Give the lines from the start of the rows through the line containing "pyautogui.click(x=<x>, y=<y>)" as a numbered list, leaving out any blank lines.

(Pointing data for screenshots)
◇ ◇ ◇ ◇ ◇ ◇ ◇

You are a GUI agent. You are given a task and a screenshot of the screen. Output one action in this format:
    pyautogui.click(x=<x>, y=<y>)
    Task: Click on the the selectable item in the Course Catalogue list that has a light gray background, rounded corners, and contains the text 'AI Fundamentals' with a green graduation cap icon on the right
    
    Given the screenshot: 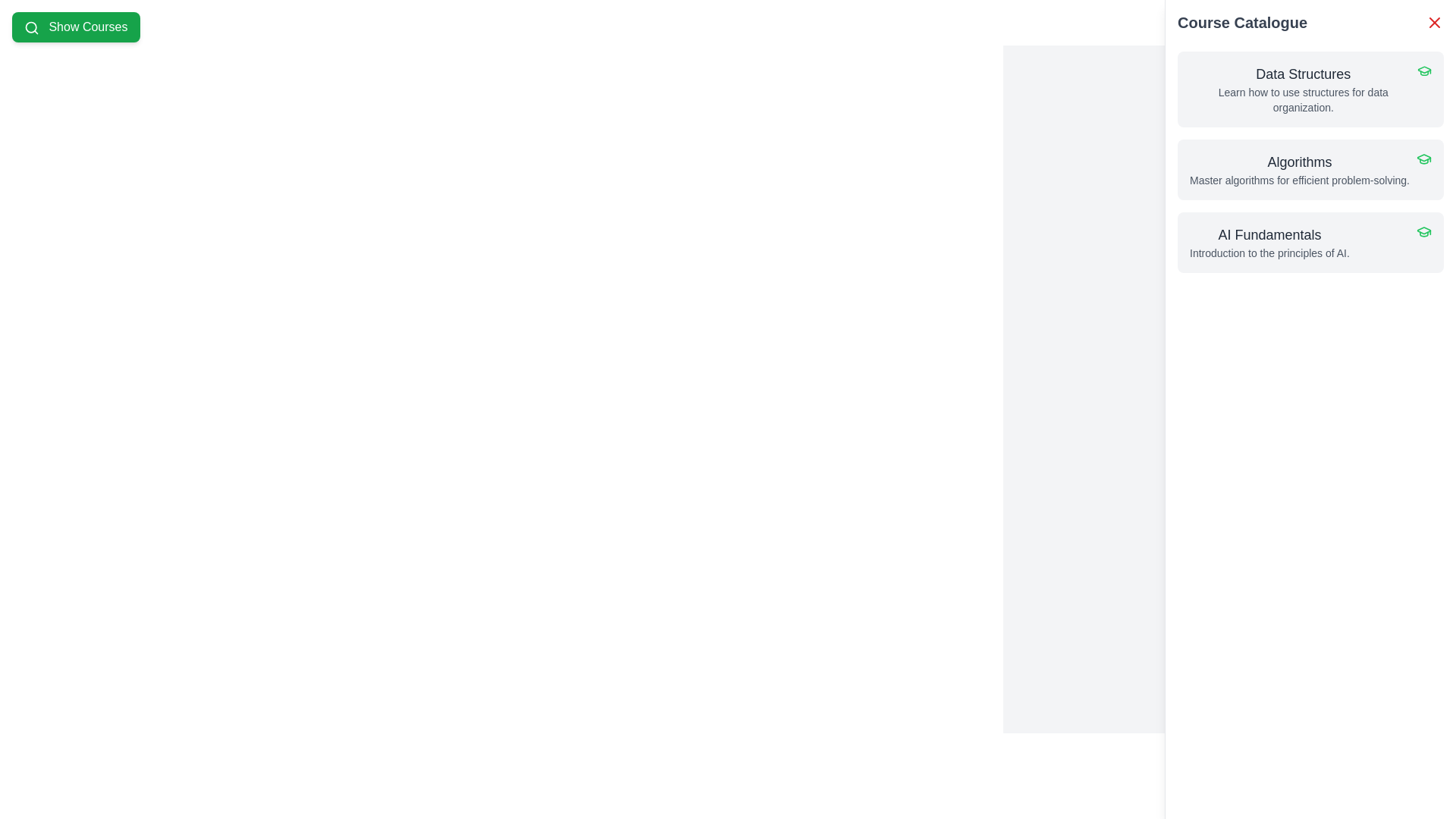 What is the action you would take?
    pyautogui.click(x=1310, y=242)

◇ ◇ ◇ ◇ ◇ ◇ ◇

### Full answer
1. You are a GUI agent. You are given a task and a screenshot of the screen. Output one action in this format:
2.     pyautogui.click(x=<x>, y=<y>)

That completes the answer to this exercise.